Texas Jack and Morlacchi settled in Massachusetts with a home in downtown Lowell and a small farm in Billerica. In the spring of 1880, after several performances in the region, the couple decided to sojourn in the silver-mining town of Leadville, Colorado. There, Omohundro became acquainted with Horace Tabor and briefly joined Tabor's Light Cavalry, a local militia formed to keep order in the newly founded town. A few months after arriving, Texas Jack contracted a cold, which developed into pneumonia, and he died weeks later. The funeral was well-attended, and he was given full military honors, with several military companies in attendance firing a three-volley salute as his flag-draped coffin was lowered into the ground. His final resting place is Evergreen Cemetery in Leadville. Shortly after Texas Jack's death, Morlacchi returned to their home in Lowell. She never toured again.

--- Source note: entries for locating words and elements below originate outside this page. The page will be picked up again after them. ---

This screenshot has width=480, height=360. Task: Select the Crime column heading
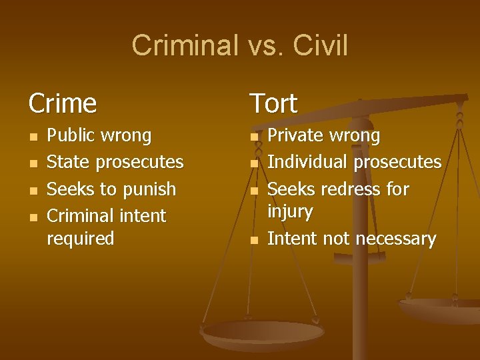[63, 103]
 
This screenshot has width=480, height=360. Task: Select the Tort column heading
[273, 103]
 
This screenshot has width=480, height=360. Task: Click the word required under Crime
[81, 238]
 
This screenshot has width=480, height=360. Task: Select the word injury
[290, 211]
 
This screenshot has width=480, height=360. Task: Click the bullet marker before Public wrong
[33, 137]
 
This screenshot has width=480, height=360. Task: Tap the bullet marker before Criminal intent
[33, 217]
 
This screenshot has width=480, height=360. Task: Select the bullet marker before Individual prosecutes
[253, 163]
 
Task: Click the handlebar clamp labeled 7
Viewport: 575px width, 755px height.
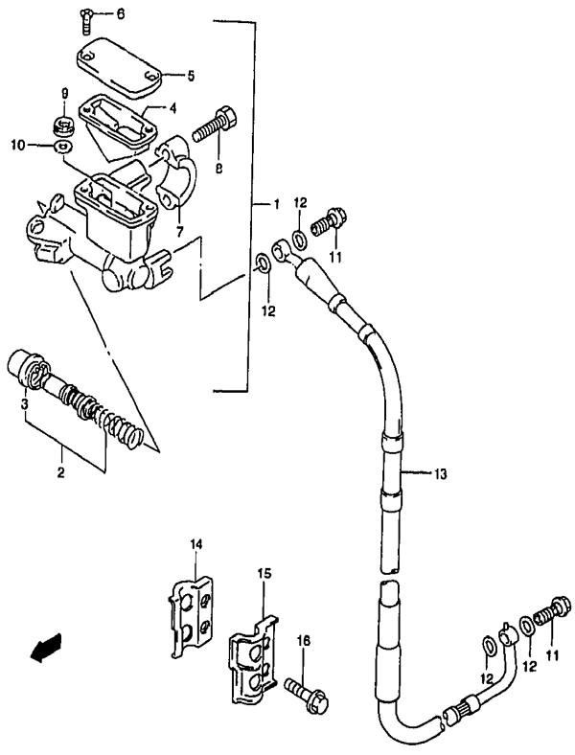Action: point(176,174)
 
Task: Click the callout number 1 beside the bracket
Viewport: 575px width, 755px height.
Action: point(275,206)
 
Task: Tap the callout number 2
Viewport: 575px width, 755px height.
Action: point(61,472)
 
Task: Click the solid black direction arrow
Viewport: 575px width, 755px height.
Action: point(46,645)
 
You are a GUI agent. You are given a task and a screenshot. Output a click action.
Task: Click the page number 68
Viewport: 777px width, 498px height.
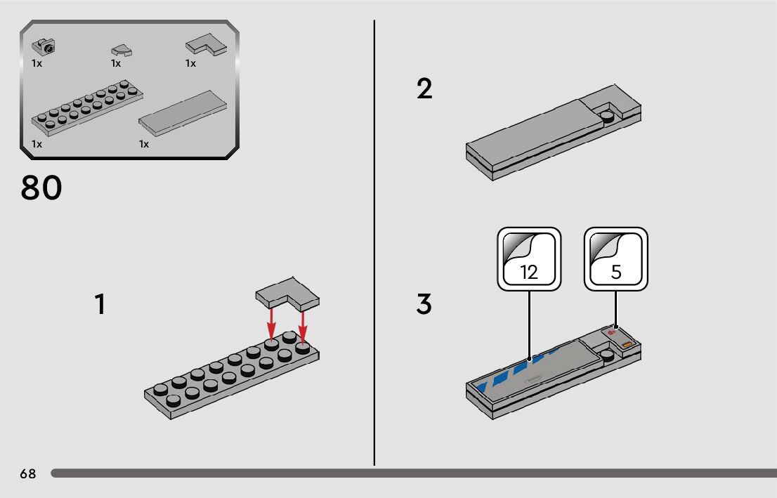pyautogui.click(x=28, y=474)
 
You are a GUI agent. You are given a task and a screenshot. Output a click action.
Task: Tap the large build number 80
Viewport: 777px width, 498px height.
pyautogui.click(x=41, y=188)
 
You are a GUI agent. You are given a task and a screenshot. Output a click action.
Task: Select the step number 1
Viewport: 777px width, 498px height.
pyautogui.click(x=100, y=305)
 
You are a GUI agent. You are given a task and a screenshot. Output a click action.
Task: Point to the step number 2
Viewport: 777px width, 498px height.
pyautogui.click(x=424, y=89)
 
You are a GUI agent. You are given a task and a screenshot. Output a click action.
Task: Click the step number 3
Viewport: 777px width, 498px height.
pyautogui.click(x=424, y=305)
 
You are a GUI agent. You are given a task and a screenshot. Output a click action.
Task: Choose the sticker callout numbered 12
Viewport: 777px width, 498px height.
pyautogui.click(x=529, y=258)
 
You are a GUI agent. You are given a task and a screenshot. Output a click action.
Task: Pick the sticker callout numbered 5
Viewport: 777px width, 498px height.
pyautogui.click(x=616, y=258)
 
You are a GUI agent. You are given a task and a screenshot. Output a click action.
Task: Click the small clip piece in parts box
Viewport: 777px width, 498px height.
pyautogui.click(x=45, y=47)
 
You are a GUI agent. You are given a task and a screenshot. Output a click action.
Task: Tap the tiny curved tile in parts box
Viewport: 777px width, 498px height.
pyautogui.click(x=121, y=50)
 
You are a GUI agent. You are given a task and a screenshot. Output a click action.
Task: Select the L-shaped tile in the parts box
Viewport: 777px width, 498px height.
pyautogui.click(x=207, y=46)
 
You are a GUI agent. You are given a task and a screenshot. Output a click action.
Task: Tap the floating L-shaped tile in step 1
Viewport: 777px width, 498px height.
pyautogui.click(x=288, y=292)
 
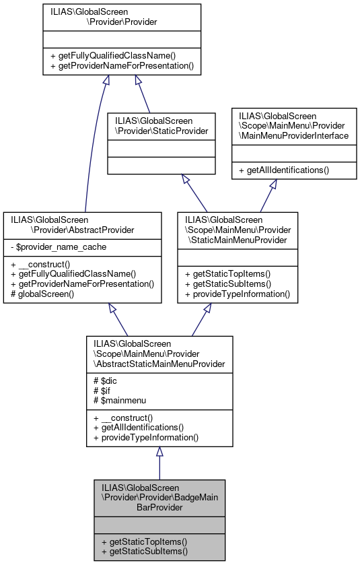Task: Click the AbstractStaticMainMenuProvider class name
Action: [159, 354]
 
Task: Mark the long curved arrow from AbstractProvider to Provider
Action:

After several years, the grave fell into disrepair, and a traveling group of comedians raised funds to provide for its upkeep. In 1908, while passing through Leadville, Cody visited the cemetery and commissioned a granite grave marker for his old friend, mistakenly listing Texas Jack's age as 39 years.

In 1980, the Texas Jack Association was formed to preserve and promote Texas Jack's memory.

In 1994, Texas Jack Omohundro was inducted into the National Cowboy & Western Heritage Museum in the Hall of Great Western Performers.